begin Provided data
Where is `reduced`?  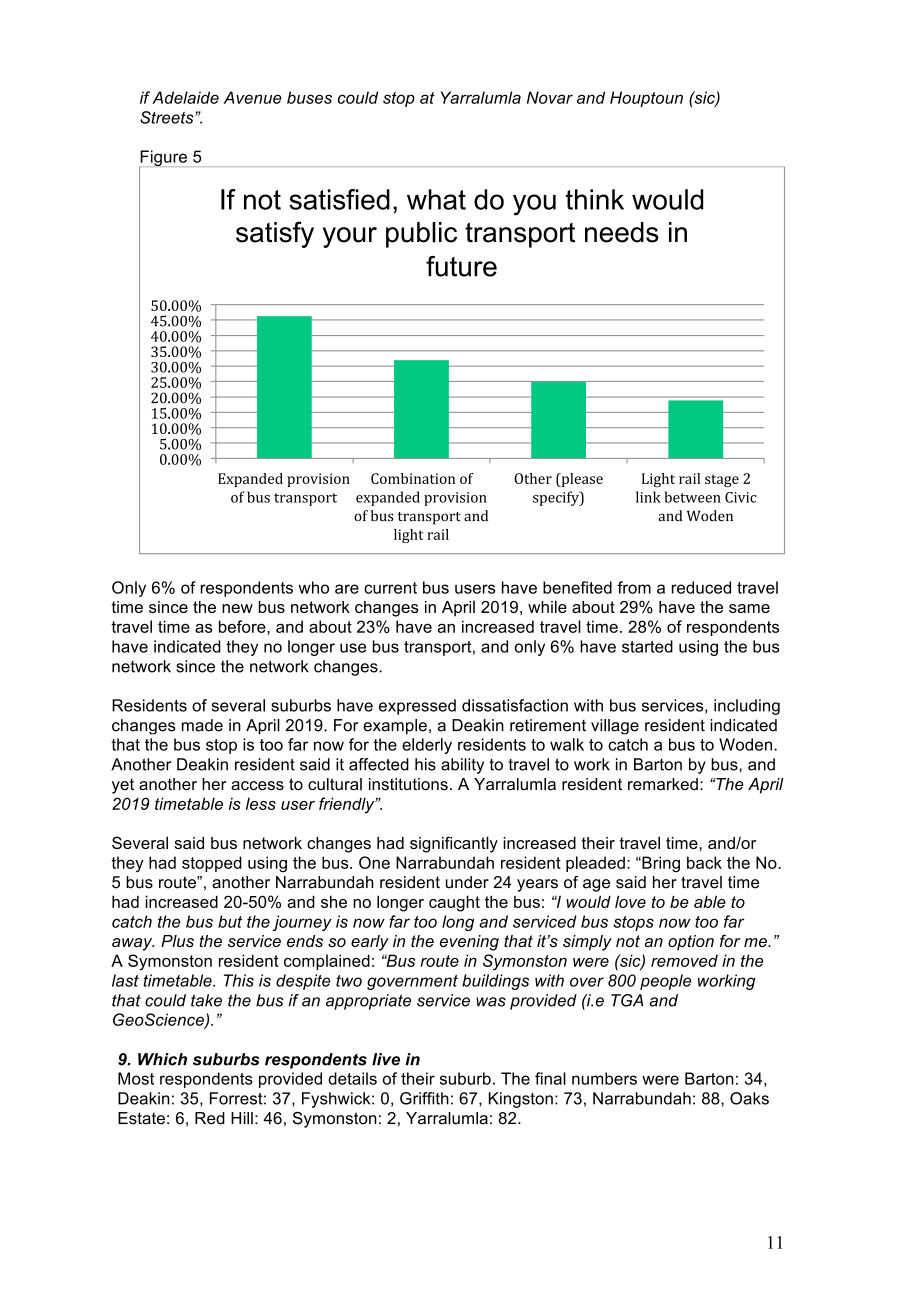 reduced is located at coordinates (701, 587).
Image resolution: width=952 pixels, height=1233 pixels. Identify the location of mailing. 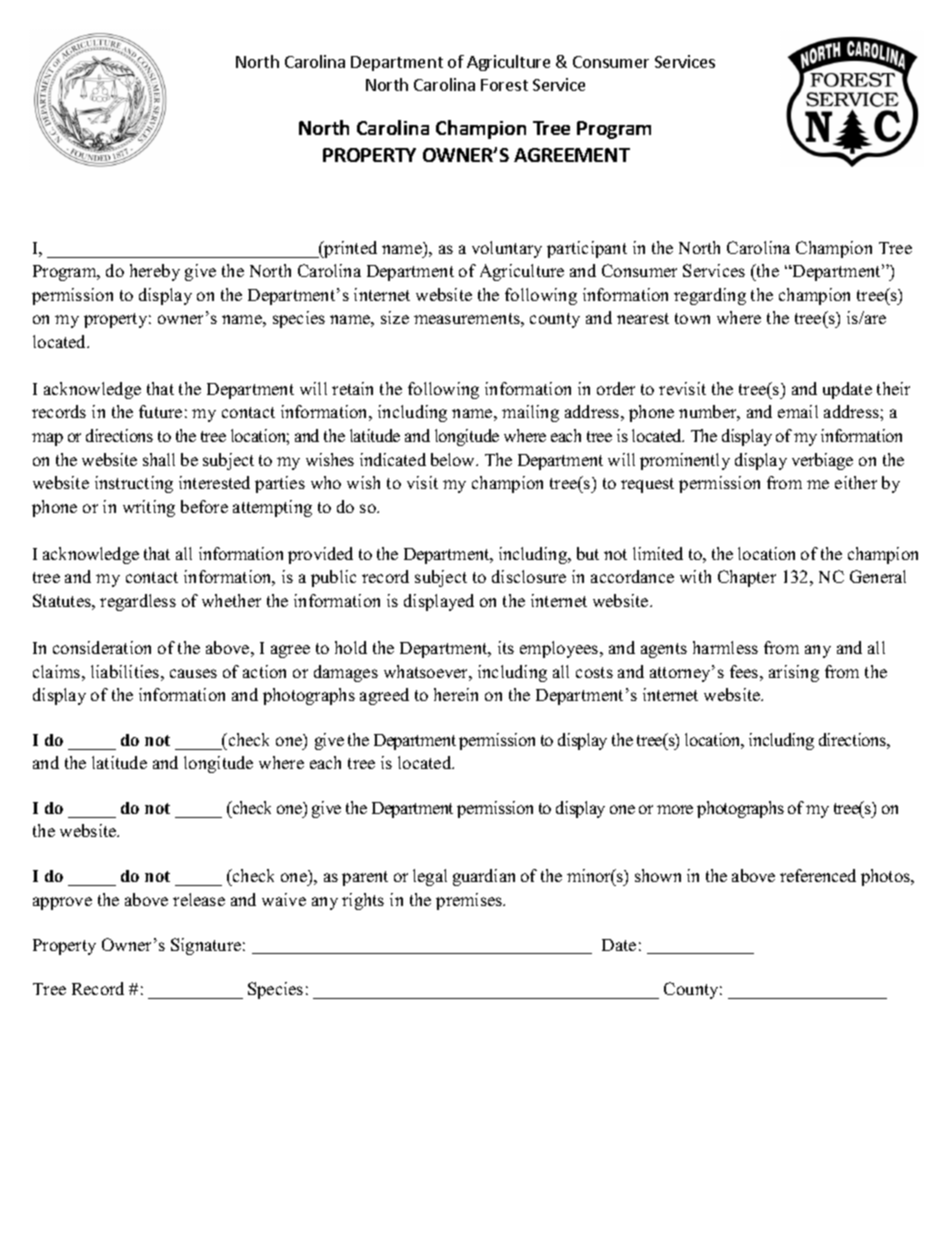
(530, 413).
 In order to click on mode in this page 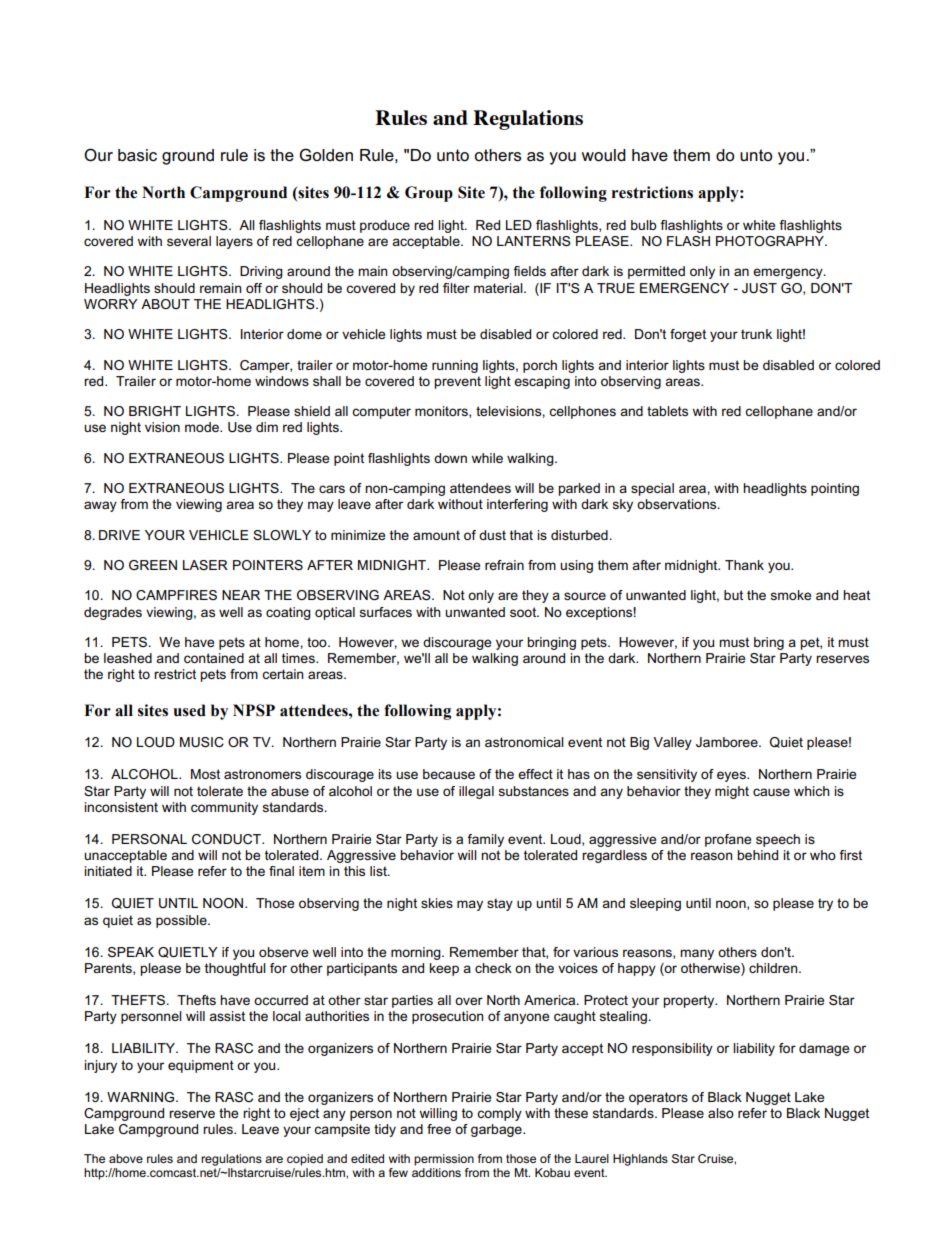, I will do `click(203, 427)`.
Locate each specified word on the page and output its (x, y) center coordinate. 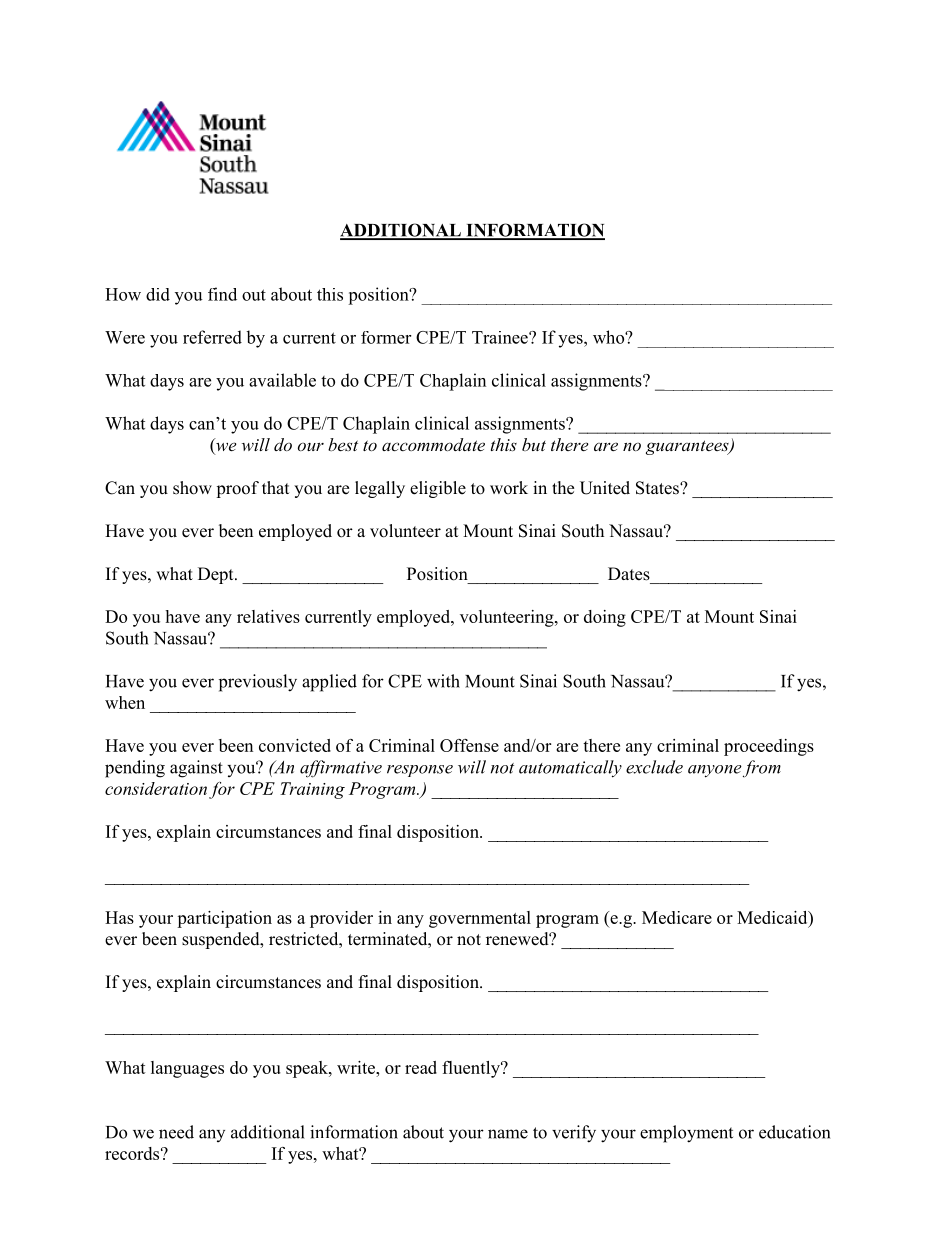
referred (212, 337)
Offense (469, 745)
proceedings (769, 747)
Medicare (677, 917)
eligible (438, 489)
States (658, 488)
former (386, 337)
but (534, 444)
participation (224, 919)
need (176, 1132)
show (192, 488)
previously (258, 683)
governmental (480, 919)
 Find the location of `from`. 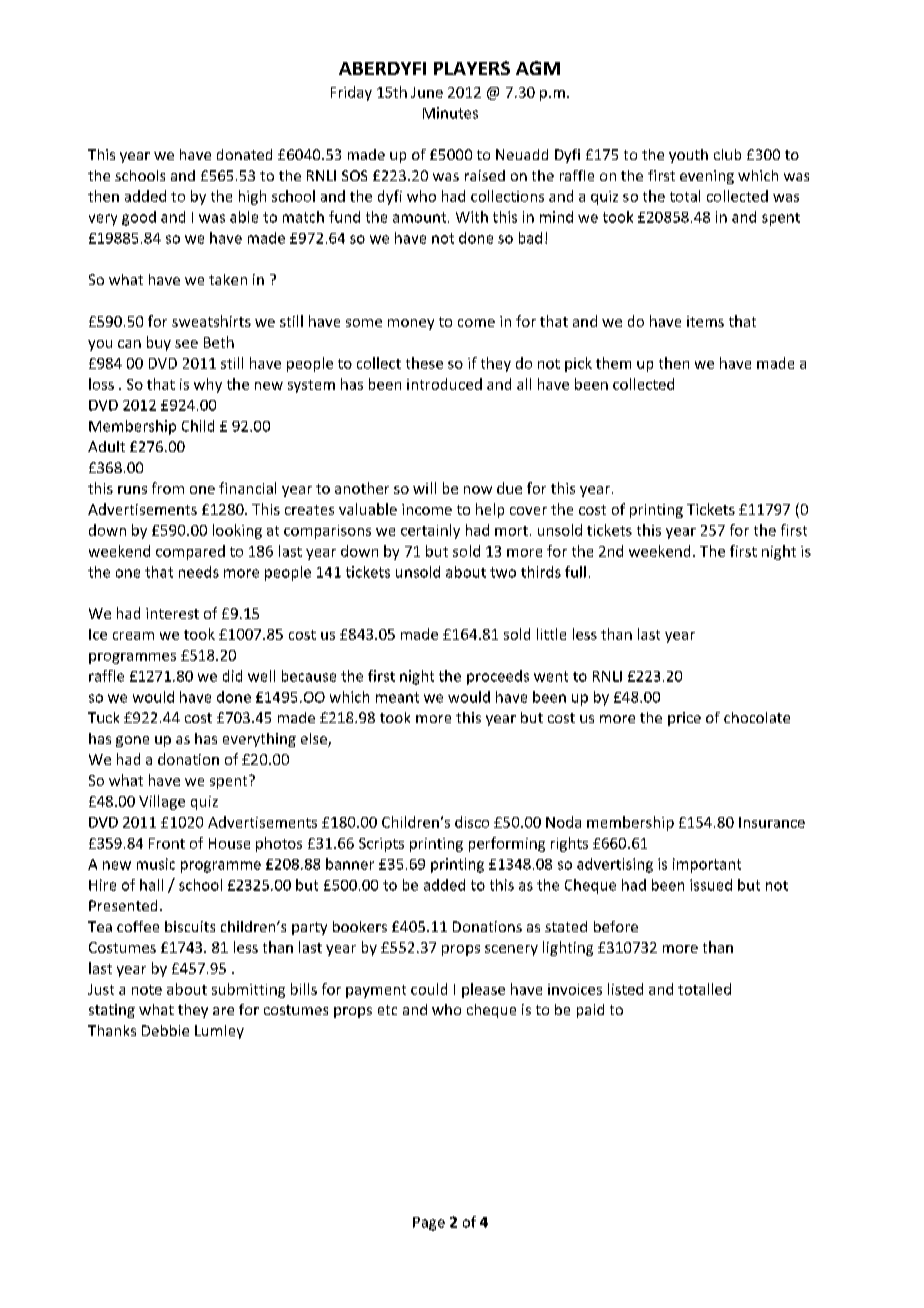

from is located at coordinates (168, 488).
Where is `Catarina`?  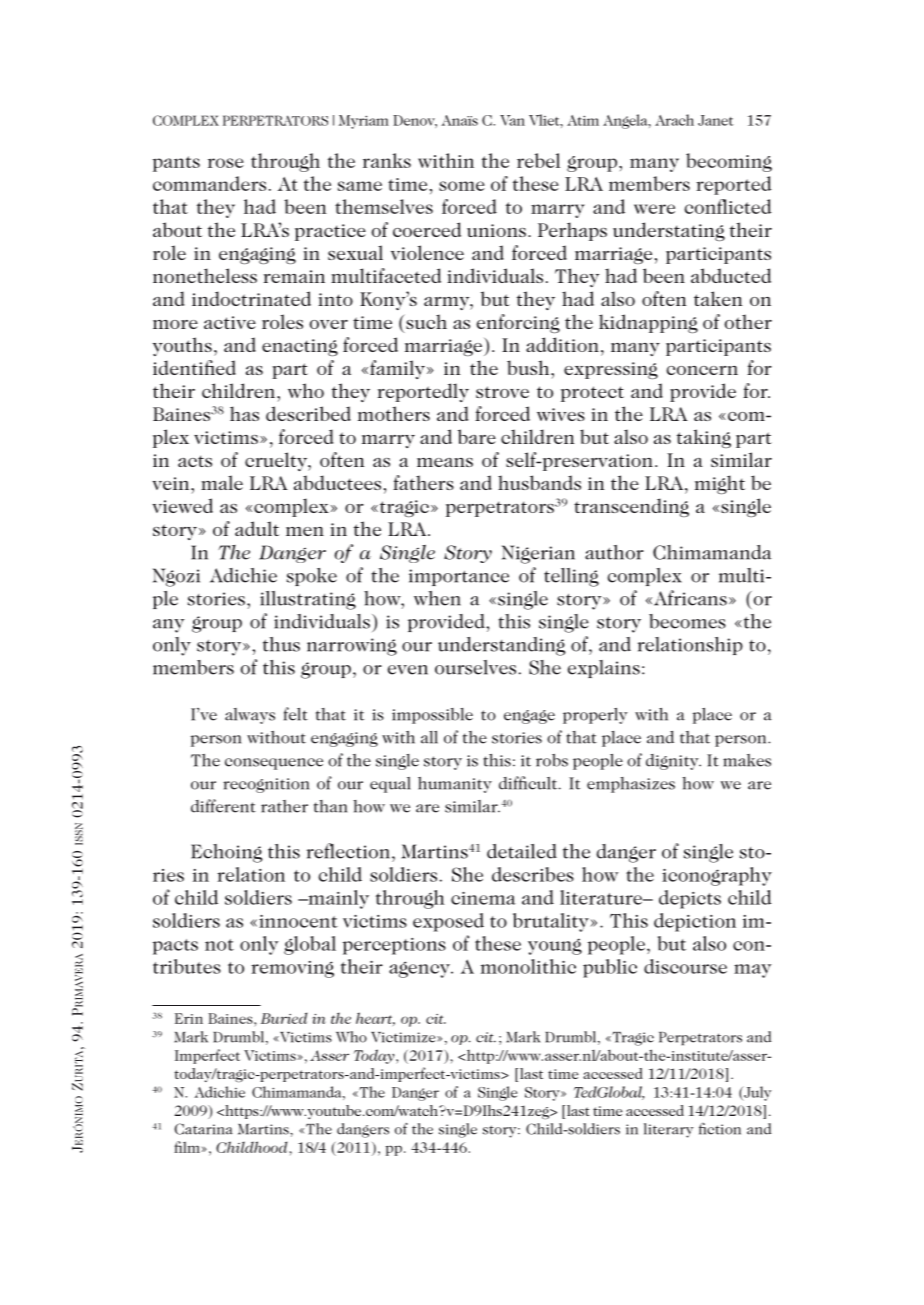
Catarina is located at coordinates (203, 1129).
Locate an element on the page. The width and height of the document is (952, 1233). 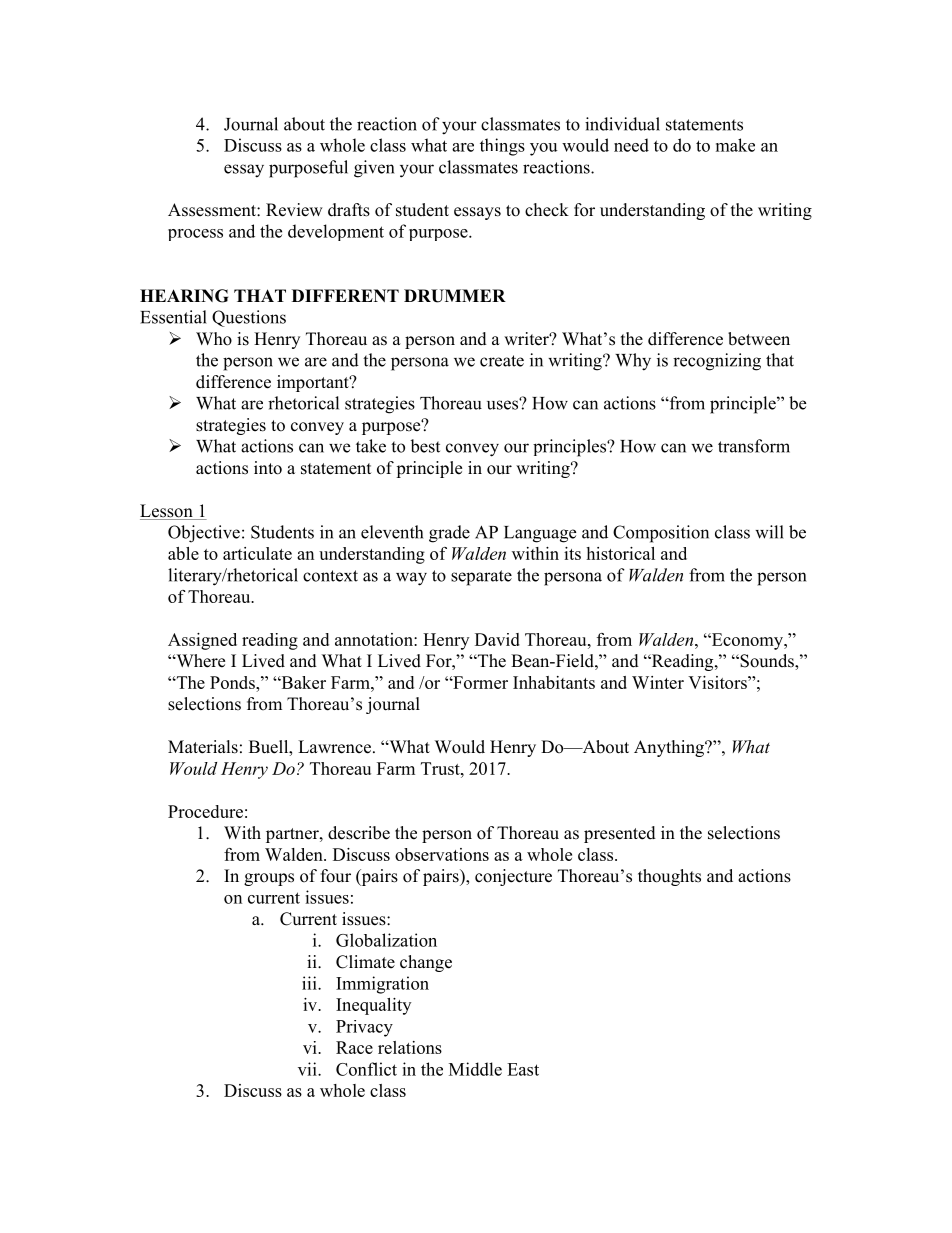
separate is located at coordinates (481, 578).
end Provided data
## Short exercise
Retype the items starting at the line that contains "Medicare (677, 917)" and ending at the last line of the items, both ends included. Leave the pictures out of your answer.

## Answer to this problem
Medicare (677, 917)
eligible (438, 489)
States (658, 488)
former (386, 337)
but (534, 444)
participation (224, 919)
need (176, 1132)
show (192, 488)
previously (258, 683)
governmental (480, 919)
 Find the location of `from`. 

from is located at coordinates (168, 488).
Where is `Catarina`?  
Catarina is located at coordinates (203, 1129).
Locate an element on the page. The width and height of the document is (952, 1233). 
separate is located at coordinates (481, 578).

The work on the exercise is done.